> [Source material]:
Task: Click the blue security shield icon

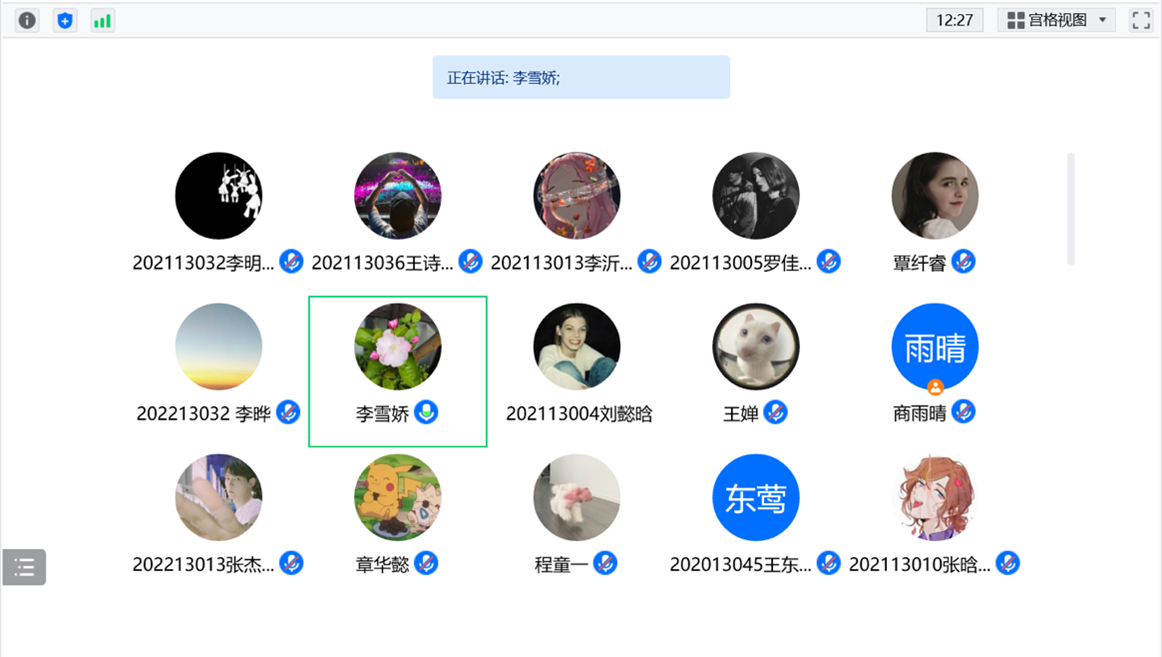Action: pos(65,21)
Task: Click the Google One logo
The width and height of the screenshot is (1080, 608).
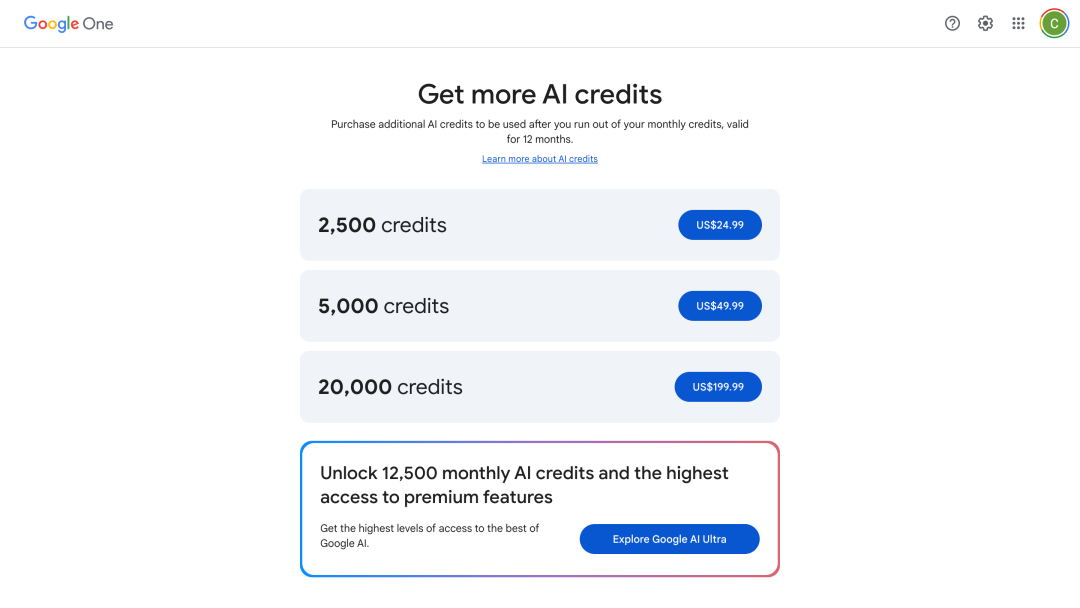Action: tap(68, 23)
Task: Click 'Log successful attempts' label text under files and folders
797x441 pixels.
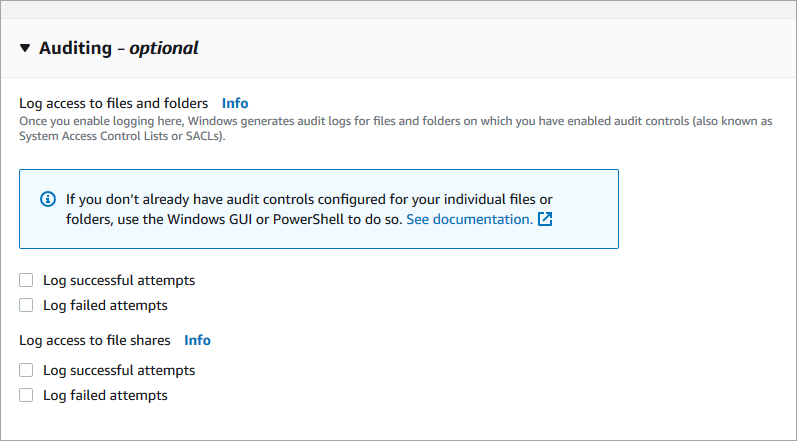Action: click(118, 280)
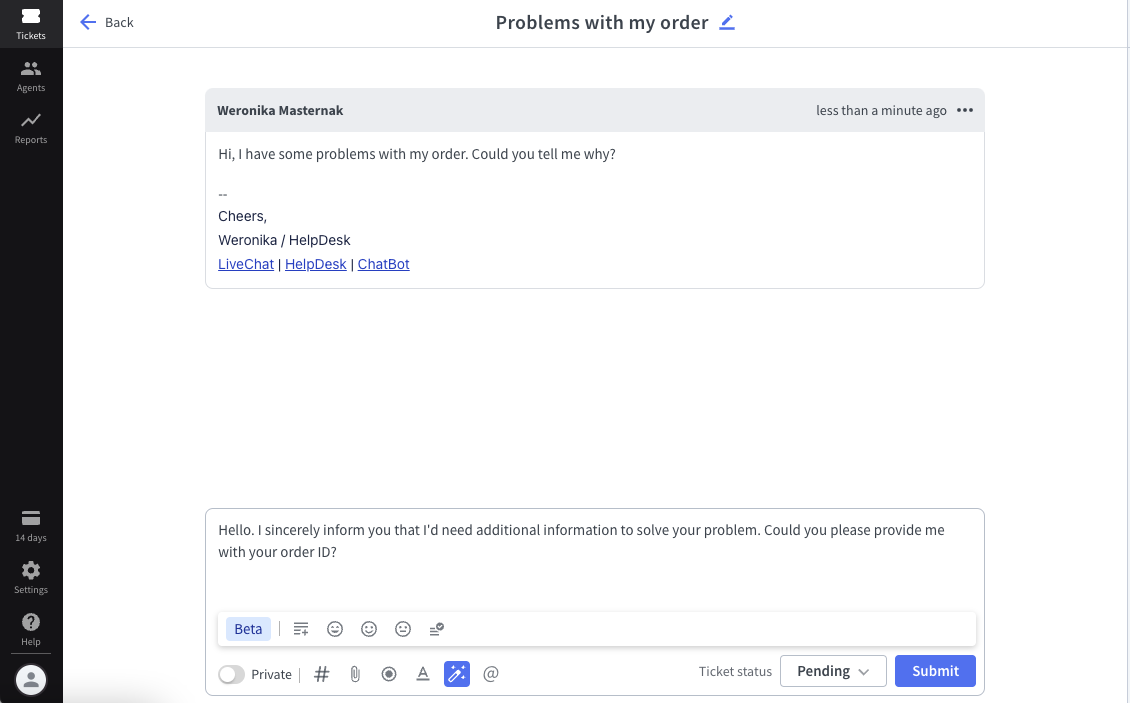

> [Work to complete]:
All lines from the one holding "The width and" through the last line of the records need to be copied exactly, both ends included, and the pictures left behind.

> [Output below]:
The width and height of the screenshot is (1080, 608).
Action: tap(68, 23)
Task: Click 'Log successful attempts' label text under files and folders
797x441 pixels.
Action: click(118, 280)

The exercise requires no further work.